### EXERCISE INSTRUCTIONS:
Of the lines in the data below, write out exactly those from the one holding "You are a GUI" through the one holding "the Edge Cache", both included.

[Dataset records]
<<<<

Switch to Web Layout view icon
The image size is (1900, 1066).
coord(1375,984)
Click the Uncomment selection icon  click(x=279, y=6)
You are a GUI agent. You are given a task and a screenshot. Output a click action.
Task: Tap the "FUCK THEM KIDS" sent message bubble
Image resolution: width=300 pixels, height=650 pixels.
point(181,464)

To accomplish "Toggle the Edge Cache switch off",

>>>>
<<<<

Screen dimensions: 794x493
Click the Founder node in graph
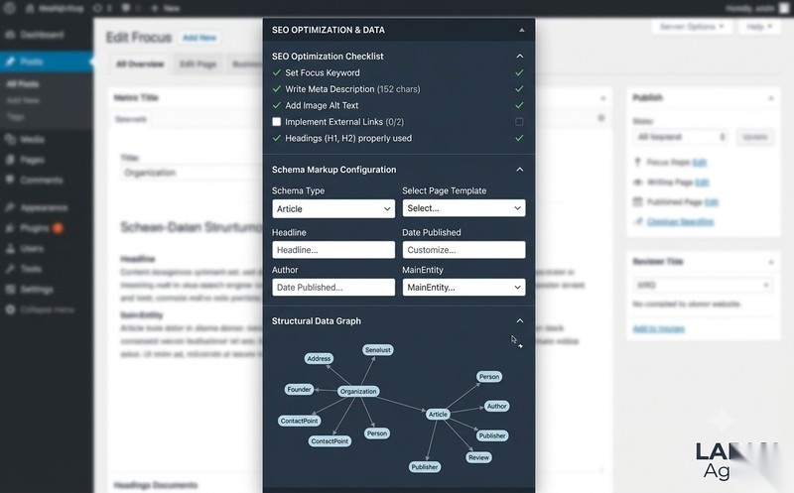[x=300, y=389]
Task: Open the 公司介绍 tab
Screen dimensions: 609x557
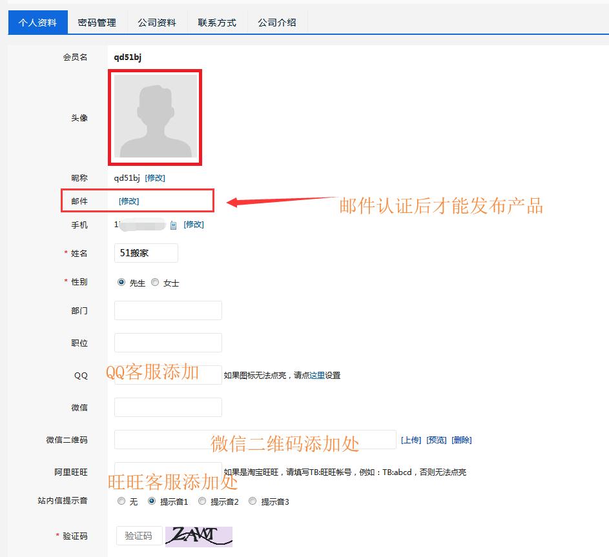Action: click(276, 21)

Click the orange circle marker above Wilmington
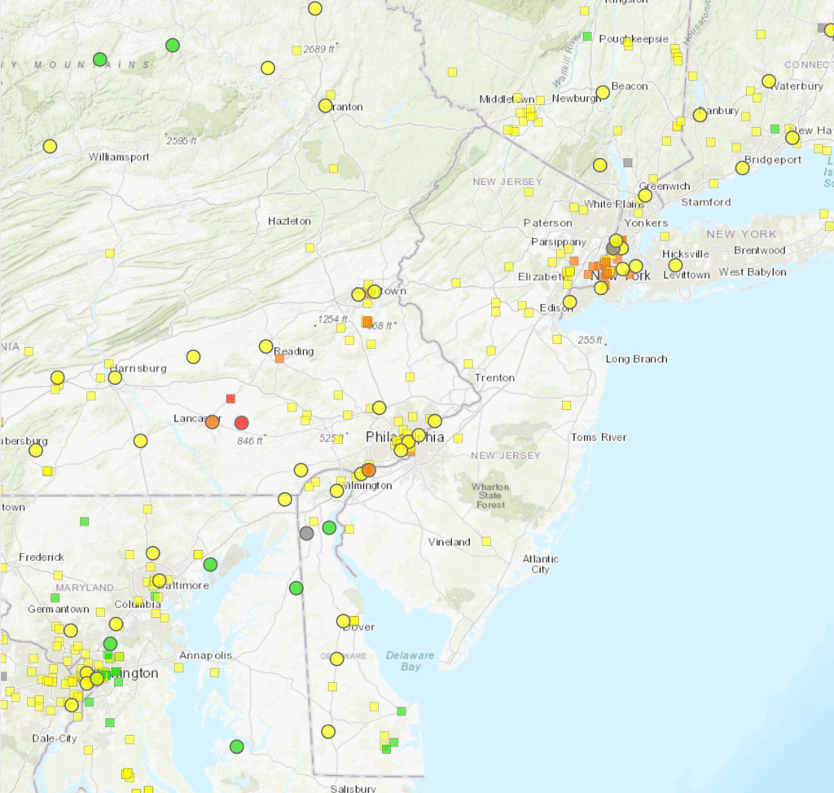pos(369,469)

>>>>

### ANSWER FOR THIS EXERCISE:
You are a GUI agent. You are given a task and a screenshot. Output a click action.
Task: Tap the "FUCK THEM KIDS" sent message bubble
Image resolution: width=300 pixels, height=650 pixels.
point(181,464)

To accomplish "Toggle the Edge Cache switch off",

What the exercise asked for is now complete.